§ BRIEF
Print, without any alteration, the lines of the records from the one containing "Image resolution: width=639" through the one containing "tap(159, 261)", both included, and nothing else.

§ DATASET CONTENT
>>>>
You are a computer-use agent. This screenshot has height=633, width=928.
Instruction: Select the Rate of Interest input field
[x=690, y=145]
<<<<
>>>>
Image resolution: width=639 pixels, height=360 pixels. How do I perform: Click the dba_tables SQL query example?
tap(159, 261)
<<<<
§ ANSWER FOR THIS EXERCISE
Image resolution: width=639 pixels, height=360 pixels. How do I perform: Click the dba_tables SQL query example?
tap(159, 261)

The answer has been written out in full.